(Stored records)
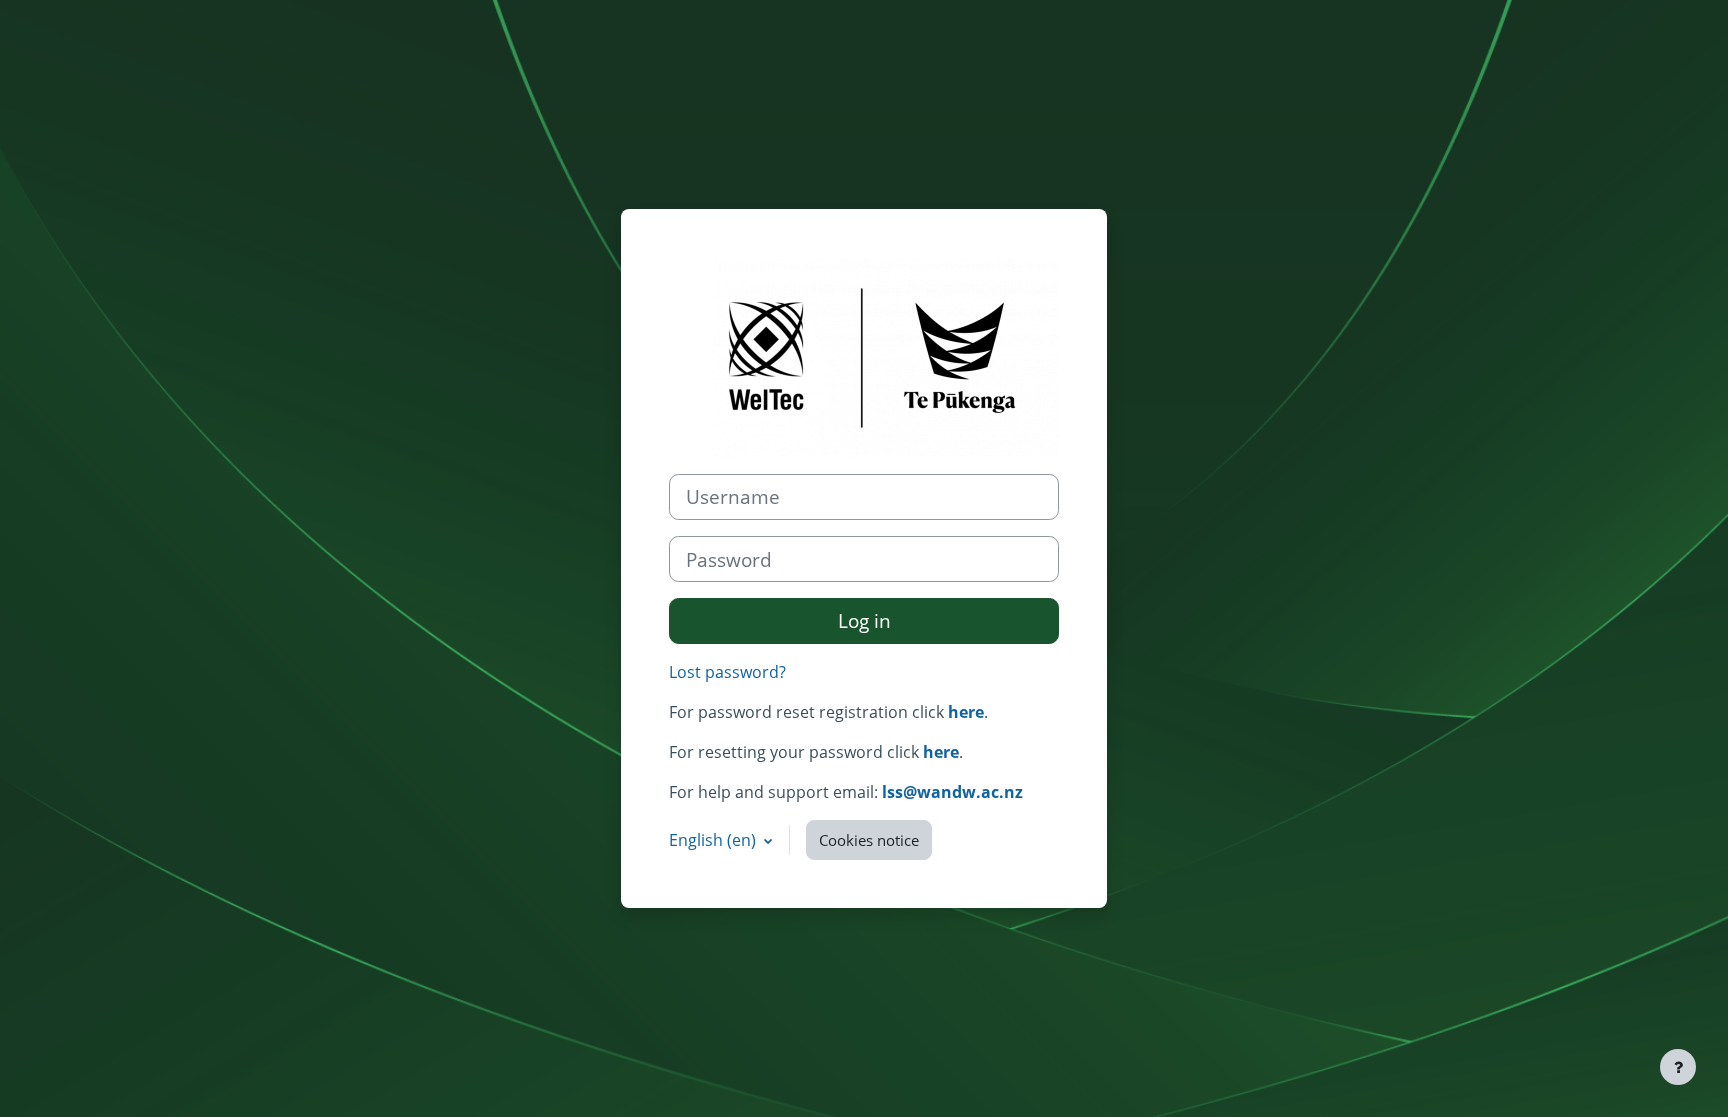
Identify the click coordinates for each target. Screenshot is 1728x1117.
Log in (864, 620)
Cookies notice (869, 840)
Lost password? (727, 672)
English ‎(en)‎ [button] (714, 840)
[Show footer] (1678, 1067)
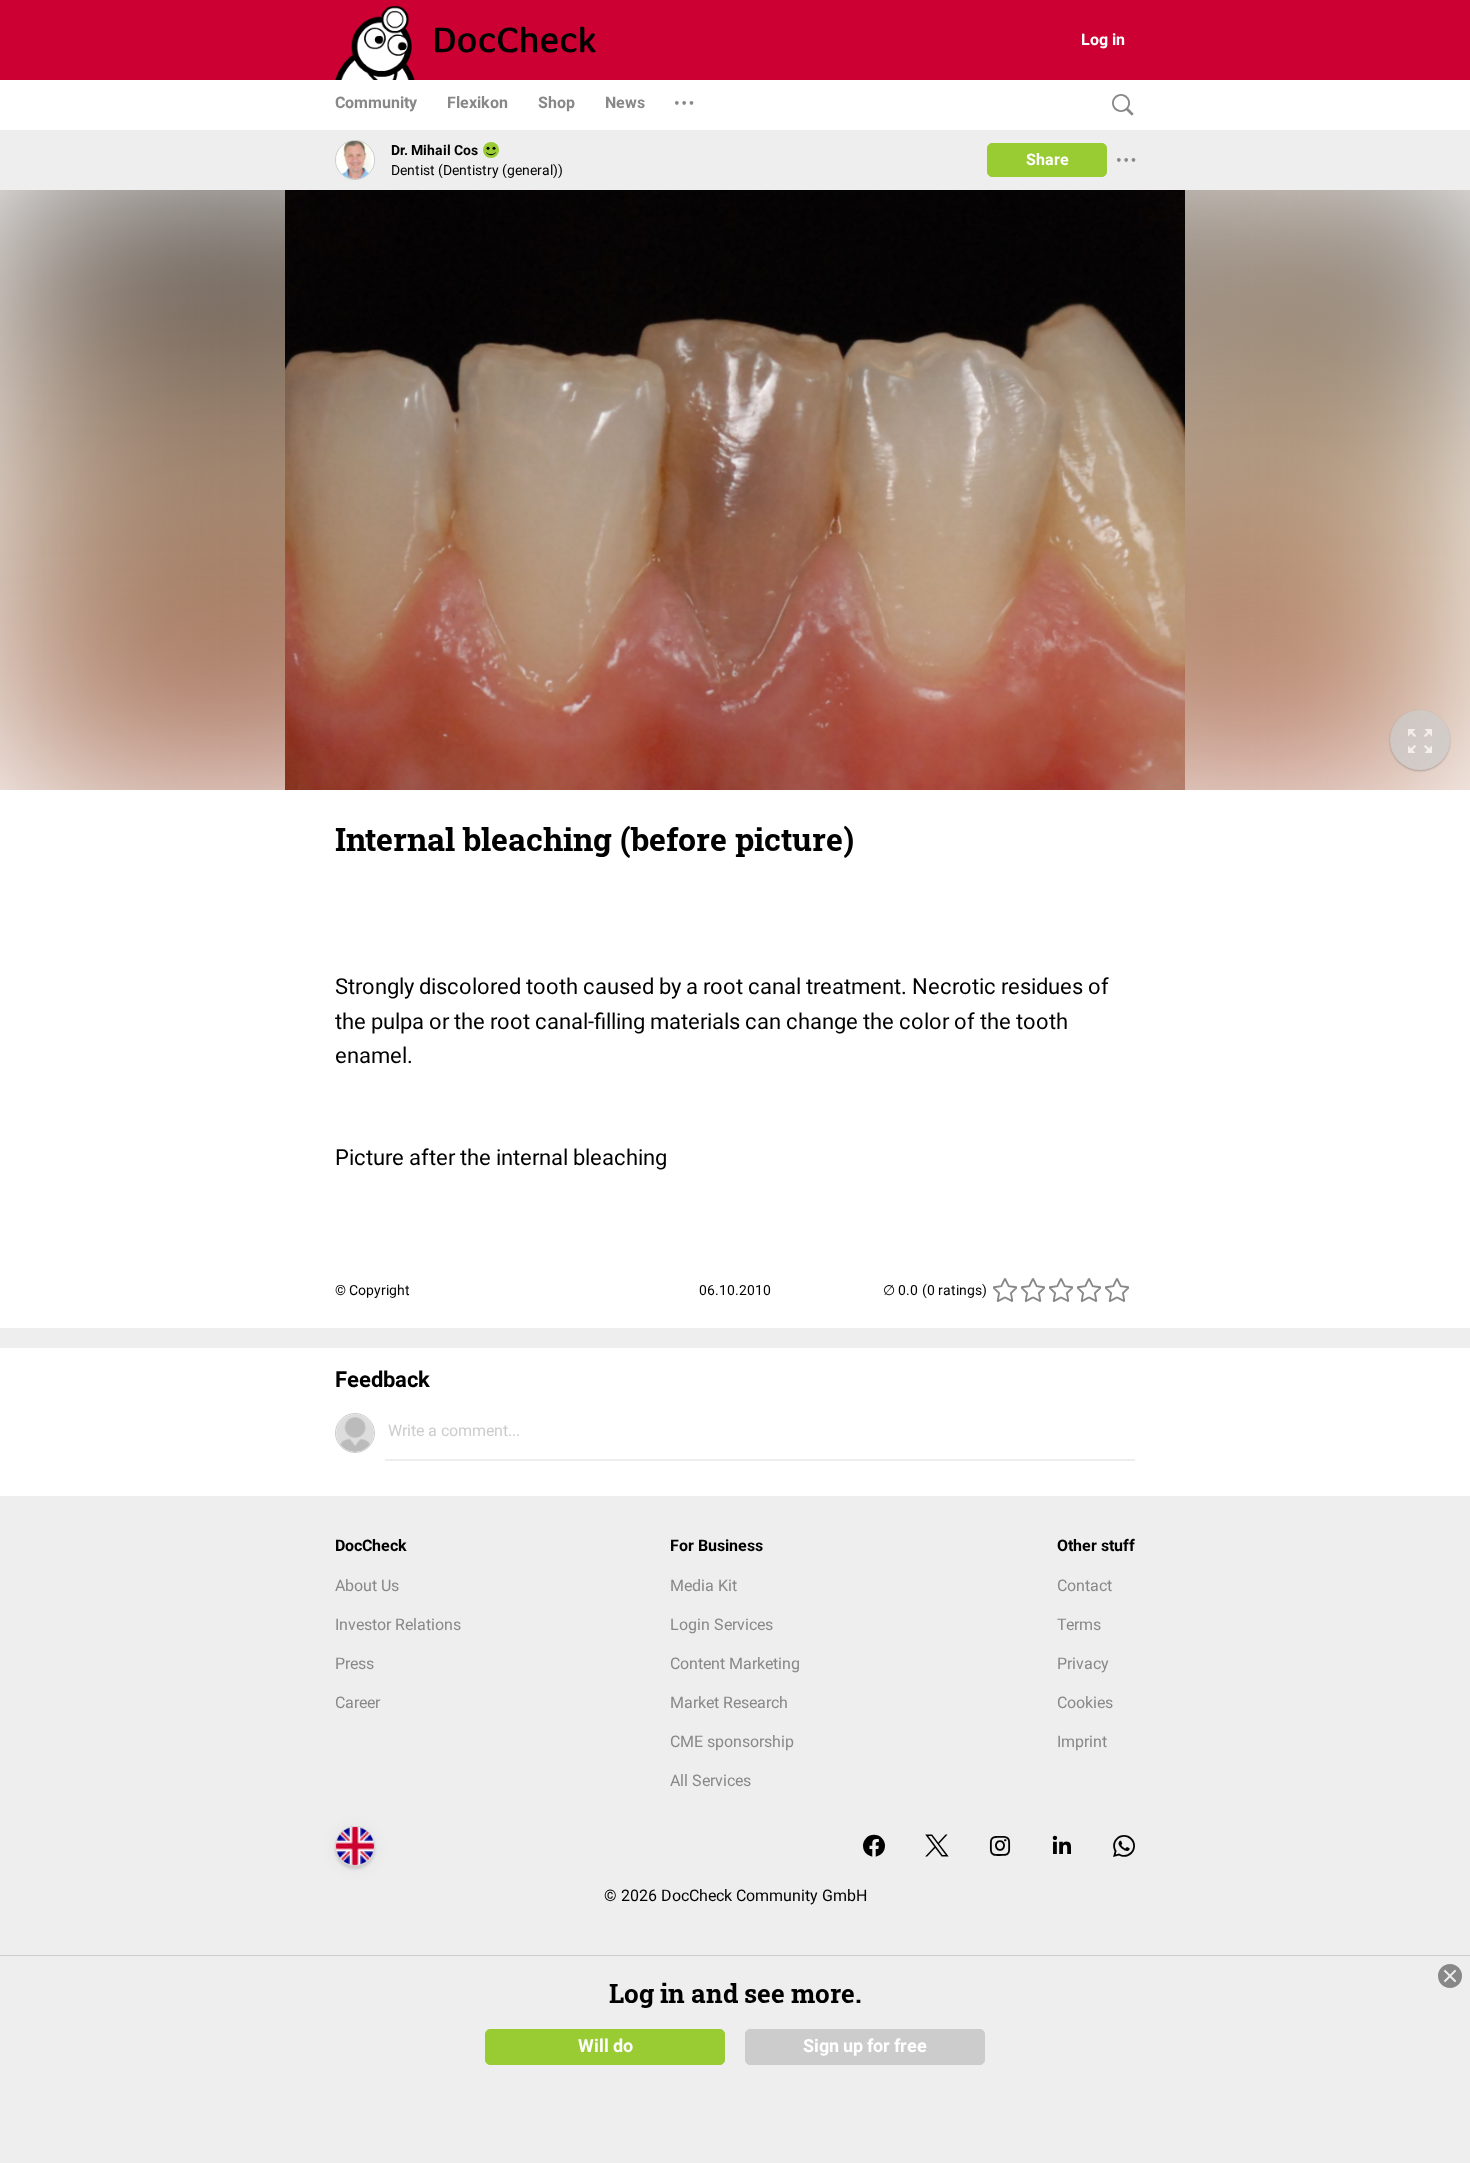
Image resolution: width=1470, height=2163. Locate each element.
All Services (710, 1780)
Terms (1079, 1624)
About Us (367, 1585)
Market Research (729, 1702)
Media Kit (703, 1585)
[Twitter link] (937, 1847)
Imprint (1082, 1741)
* * *
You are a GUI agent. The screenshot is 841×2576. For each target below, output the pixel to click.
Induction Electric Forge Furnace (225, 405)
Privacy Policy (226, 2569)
---
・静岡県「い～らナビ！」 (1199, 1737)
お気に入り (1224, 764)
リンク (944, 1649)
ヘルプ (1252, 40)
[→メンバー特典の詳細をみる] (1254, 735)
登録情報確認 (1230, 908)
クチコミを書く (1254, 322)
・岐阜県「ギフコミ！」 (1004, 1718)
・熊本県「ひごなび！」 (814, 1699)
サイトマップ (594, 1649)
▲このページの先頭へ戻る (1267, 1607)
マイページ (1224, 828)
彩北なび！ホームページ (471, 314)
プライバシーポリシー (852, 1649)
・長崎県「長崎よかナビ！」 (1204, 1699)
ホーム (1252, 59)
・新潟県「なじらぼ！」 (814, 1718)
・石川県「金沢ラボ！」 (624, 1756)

(Exercise details) Extract the lines of the material verbatim, starting at the line containing "Identify the click" and ending at the line containing "[Twitter link] (937, 1847)", with both of those lines included. Leave the pictures out of your answer.

(Solution to this task)
Identify the click coordinates for each target. Screenshot is 1728x1117.
Log in (864, 620)
Cookies notice (869, 840)
Lost password? (727, 672)
English ‎(en)‎ [button] (714, 840)
[Show footer] (1678, 1067)
Image resolution: width=1470, height=2163. Locate each element.
All Services (710, 1780)
Terms (1079, 1624)
About Us (367, 1585)
Market Research (729, 1702)
Media Kit (703, 1585)
[Twitter link] (937, 1847)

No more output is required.